Written request:
Output the rows as a JSON list of strings, one per line, from the start of the rows through the line that contains "coord(862,183)". Skip blank lines and leave the pictures out.

Exercise input:
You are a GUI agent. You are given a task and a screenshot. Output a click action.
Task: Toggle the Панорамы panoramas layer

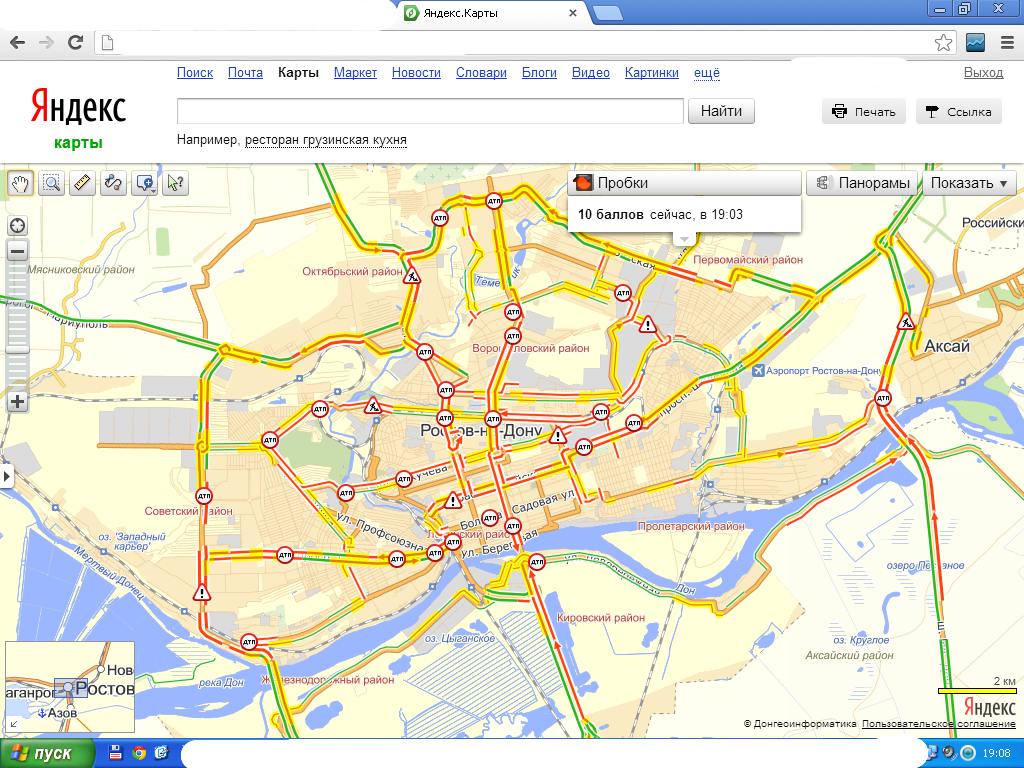coord(862,183)
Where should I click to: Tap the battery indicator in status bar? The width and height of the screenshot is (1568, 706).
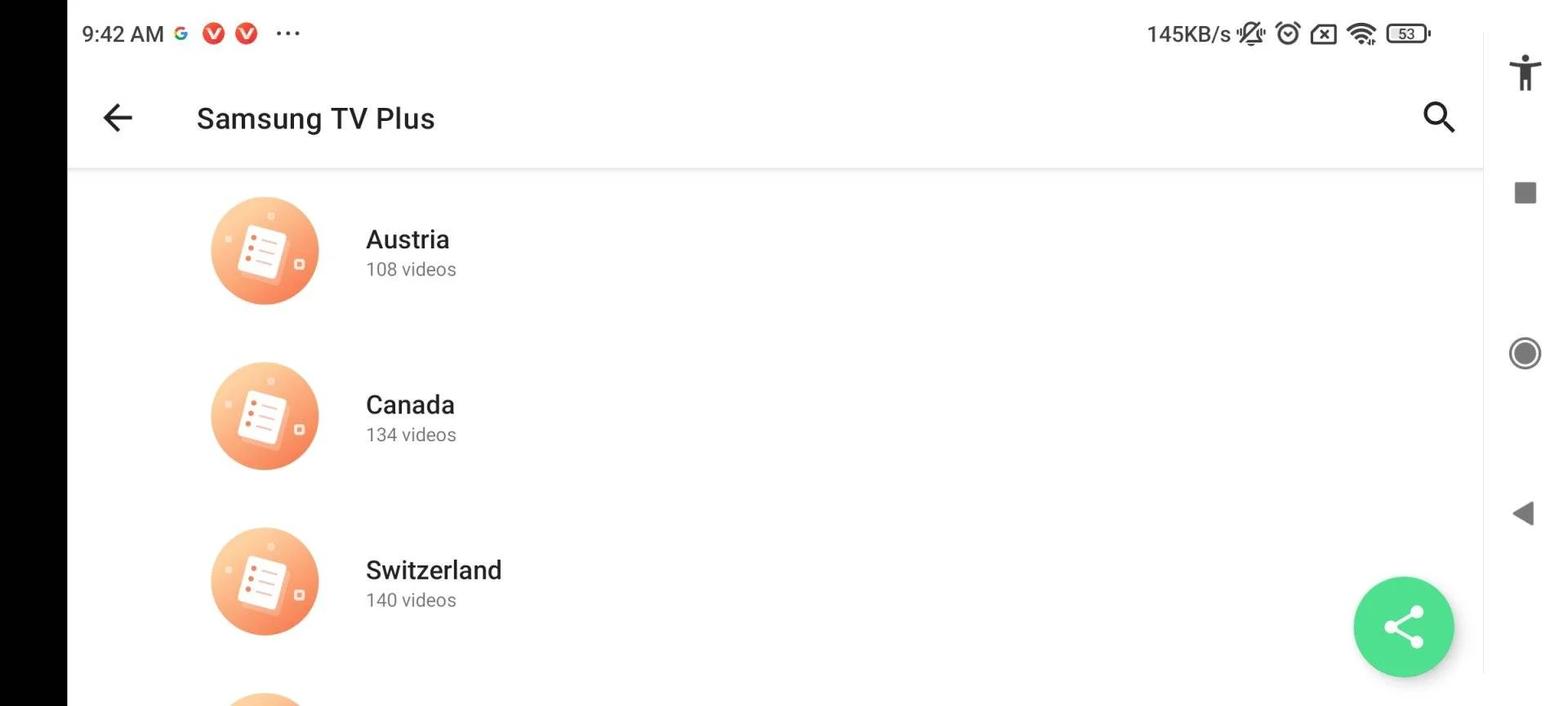(1408, 34)
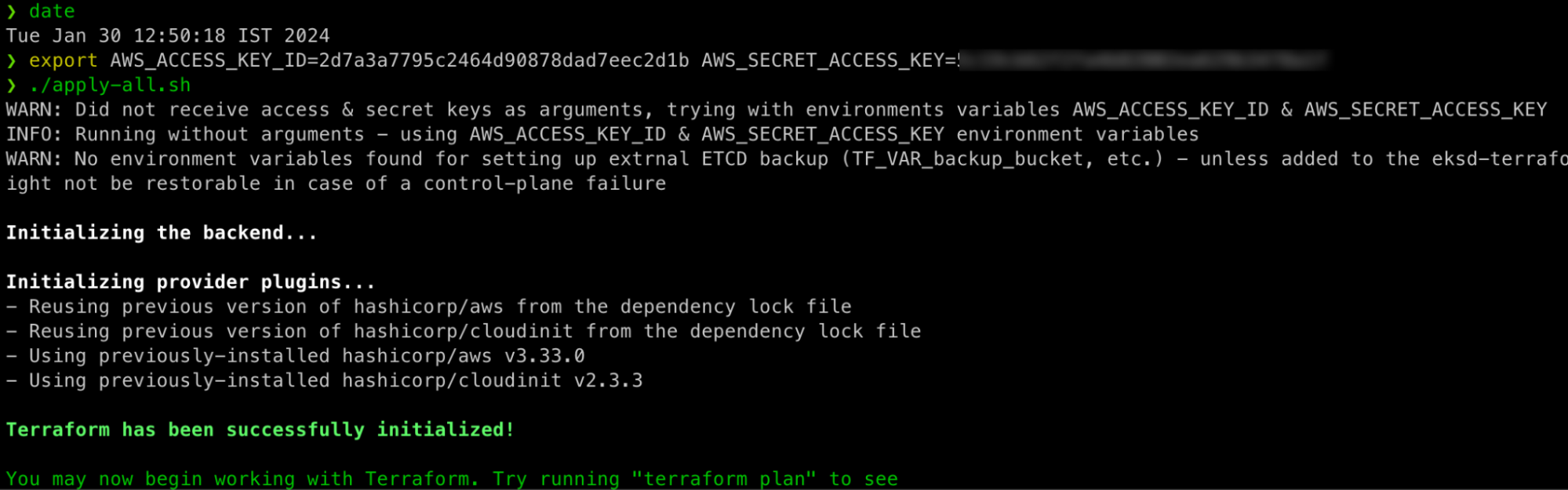Click the prompt arrow before ./apply-all.sh
Image resolution: width=1568 pixels, height=490 pixels.
pos(11,85)
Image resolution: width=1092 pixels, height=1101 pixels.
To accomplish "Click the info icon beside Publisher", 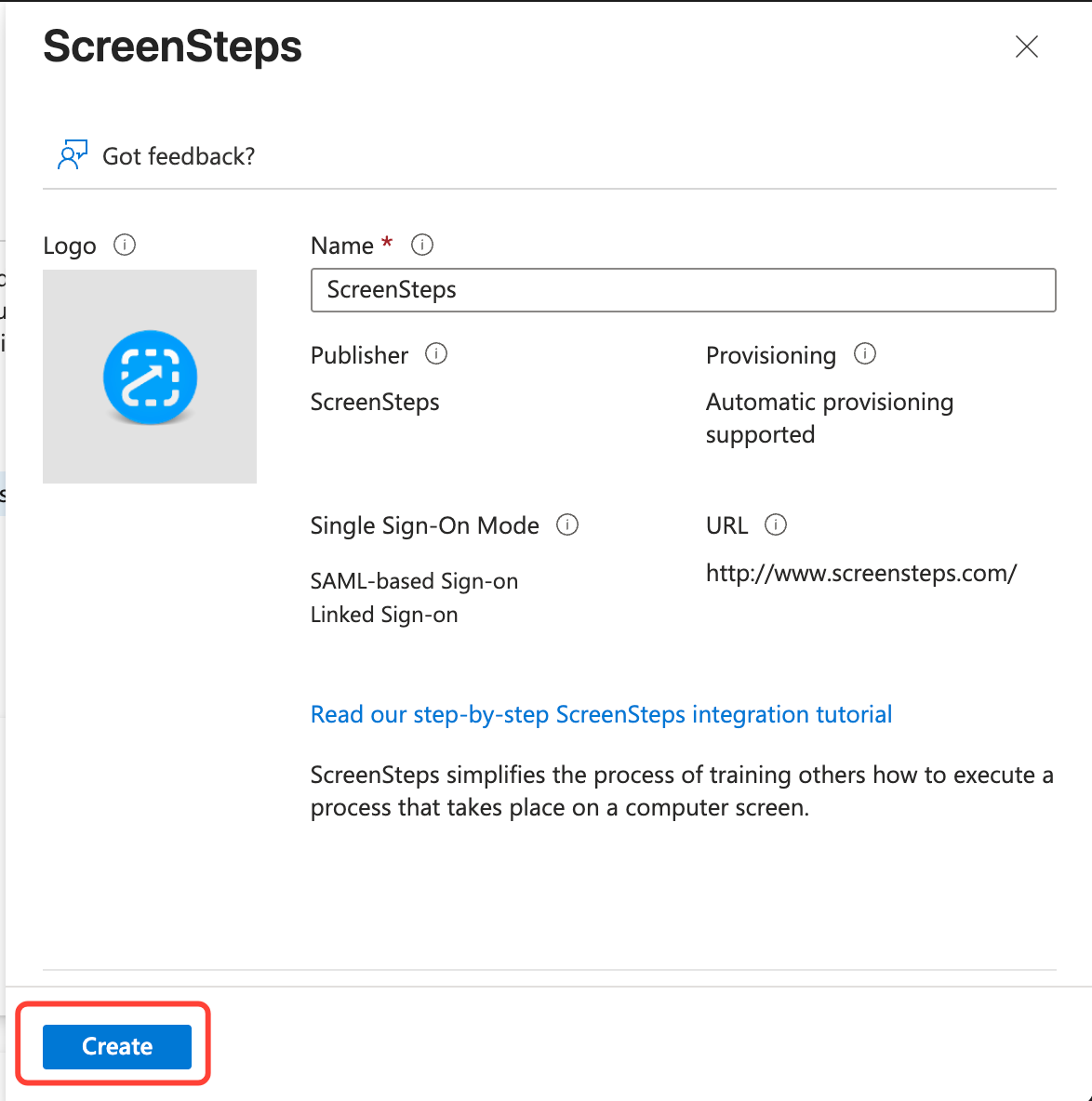I will [x=436, y=354].
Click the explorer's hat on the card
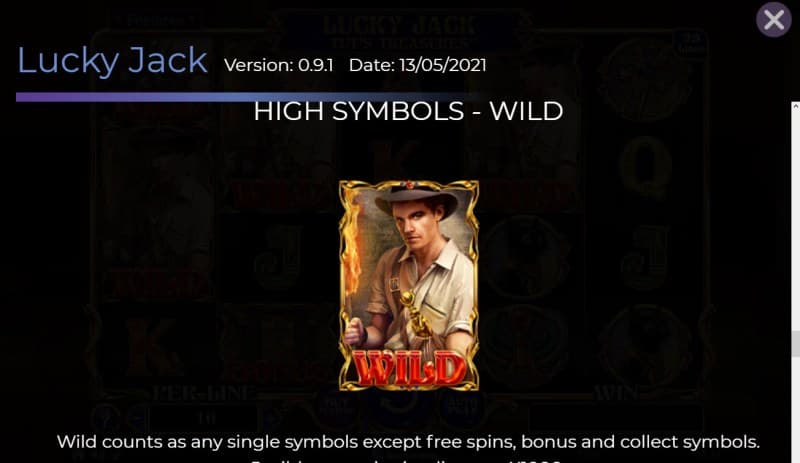Viewport: 800px width, 463px height. point(416,200)
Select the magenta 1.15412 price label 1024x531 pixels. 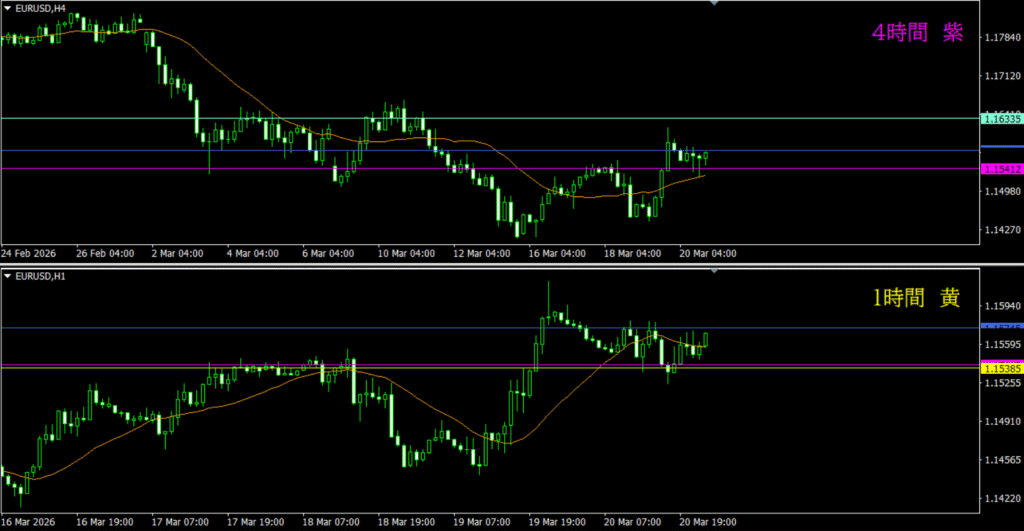pos(1001,169)
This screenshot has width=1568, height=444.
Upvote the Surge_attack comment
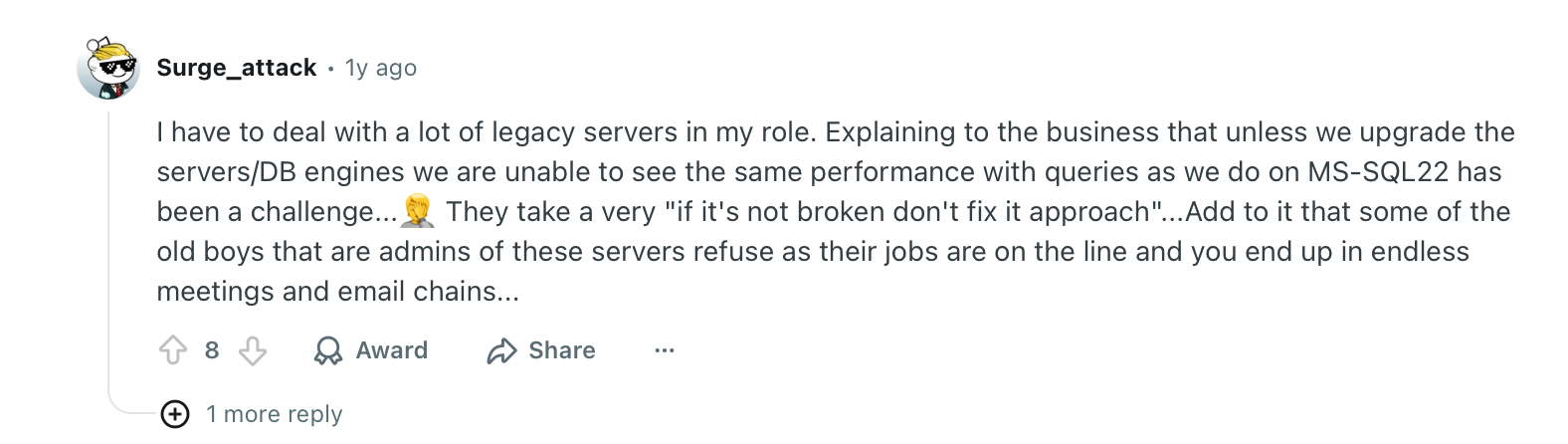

Answer to the exercise:
[
  "You are a GUI agent. You are given a task and a screenshot. Output a click action.",
  "Task: Toggle the Панорамы panoramas layer",
  "coord(862,183)"
]